■ Task brief: Retype each entry exactly as written, and keep the pictures out of the copy.

*** Data provided

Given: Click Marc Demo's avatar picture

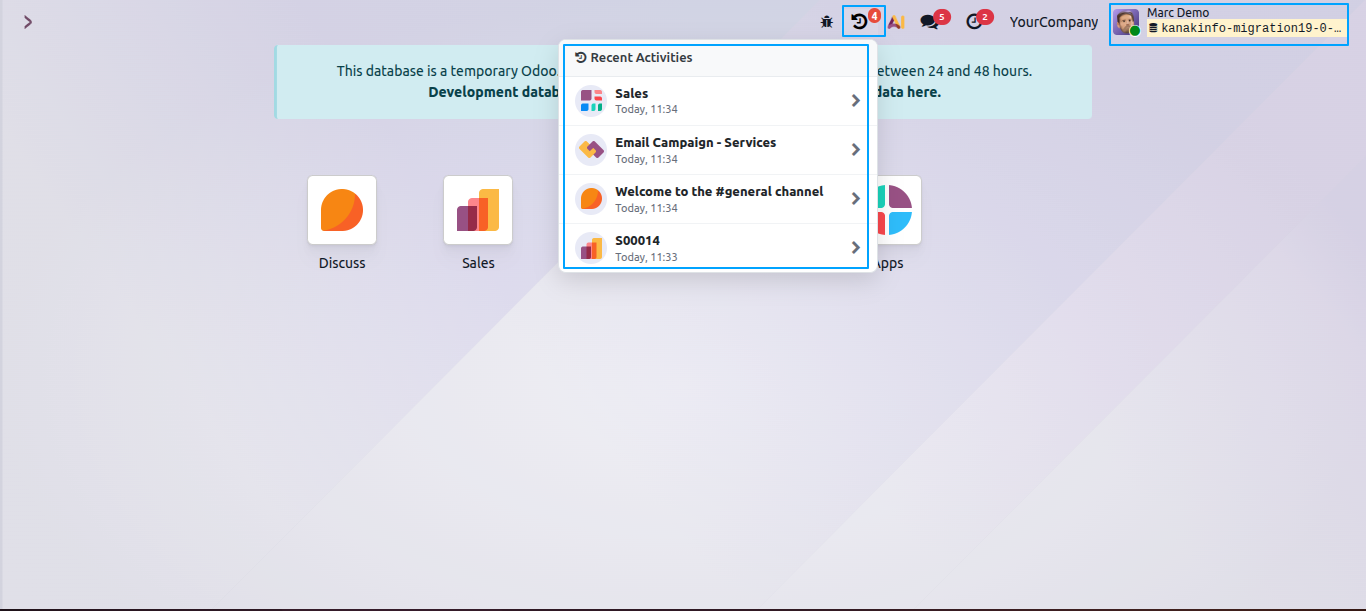Looking at the screenshot, I should (x=1126, y=22).
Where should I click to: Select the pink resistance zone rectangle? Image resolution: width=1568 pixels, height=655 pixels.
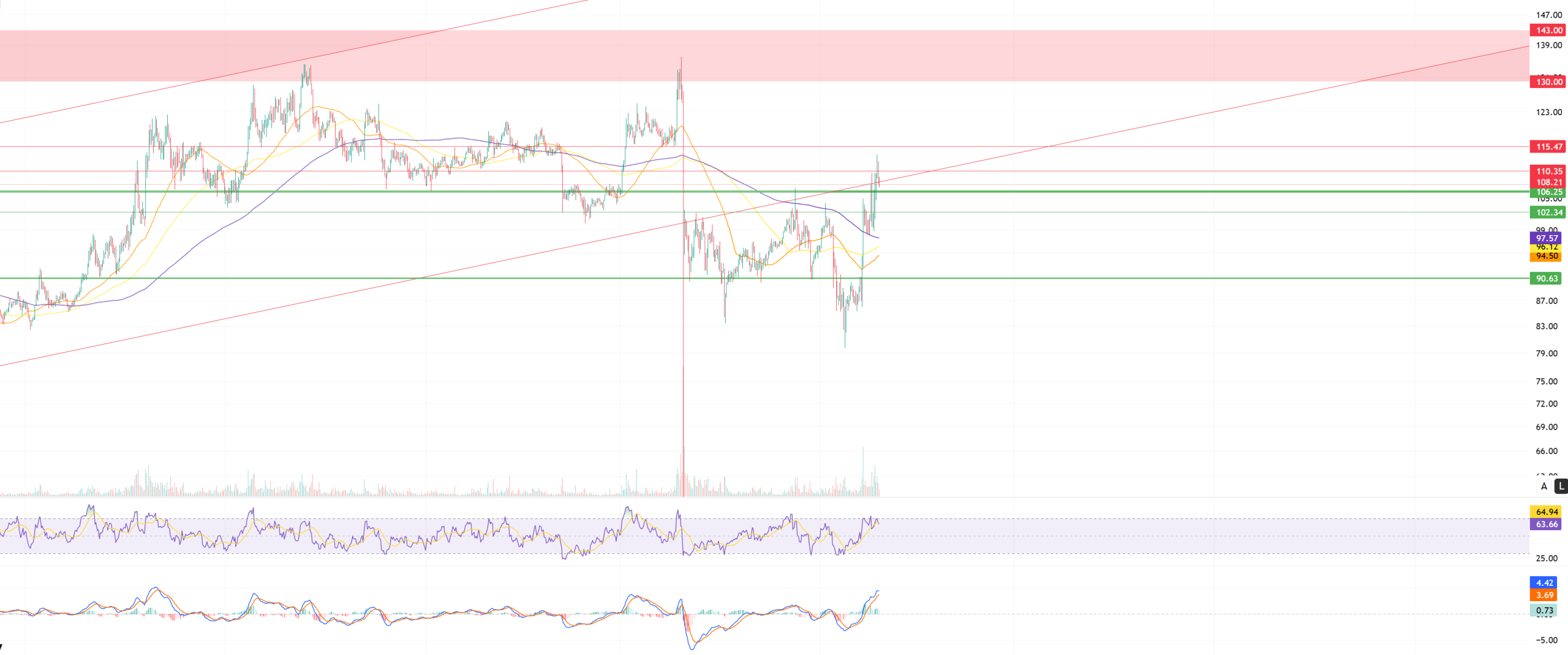[735, 55]
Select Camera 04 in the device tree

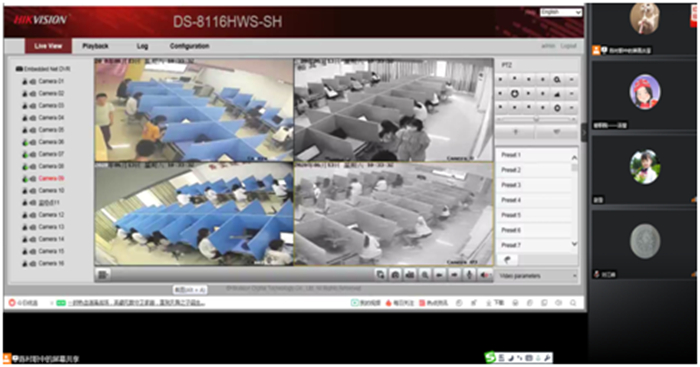click(51, 118)
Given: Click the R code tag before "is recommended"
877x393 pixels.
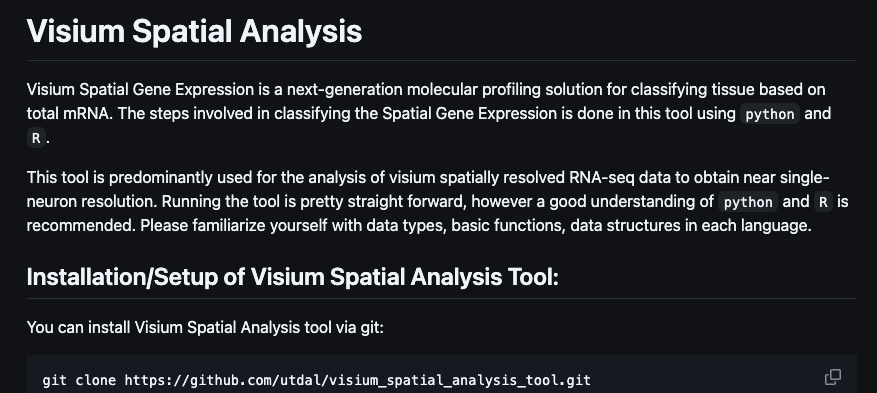Looking at the screenshot, I should point(823,202).
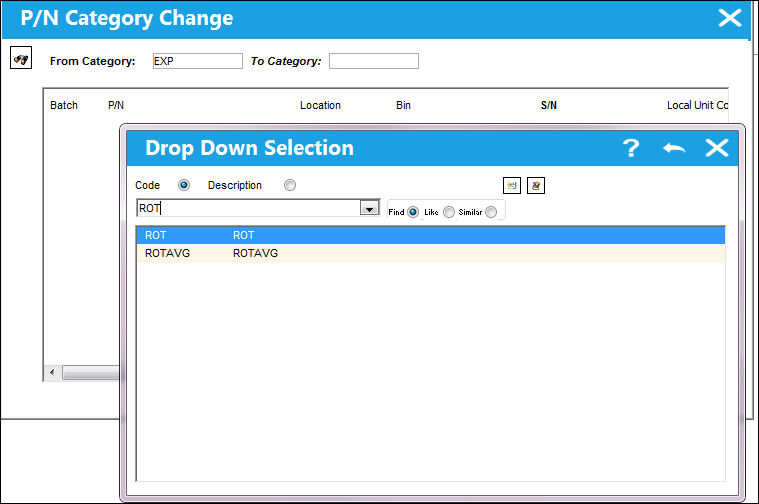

******

■ Result of the exercise:
Given: Click Marc Demo's avatar picture

Looking at the screenshot, I should (x=1126, y=22).
Where should I click to: Select the pink resistance zone rectangle? Image resolution: width=1568 pixels, height=655 pixels.
[735, 55]
Select Camera 04 in the device tree

click(51, 118)
Given: Click the R code tag before "is recommended"
877x393 pixels.
Looking at the screenshot, I should point(823,202).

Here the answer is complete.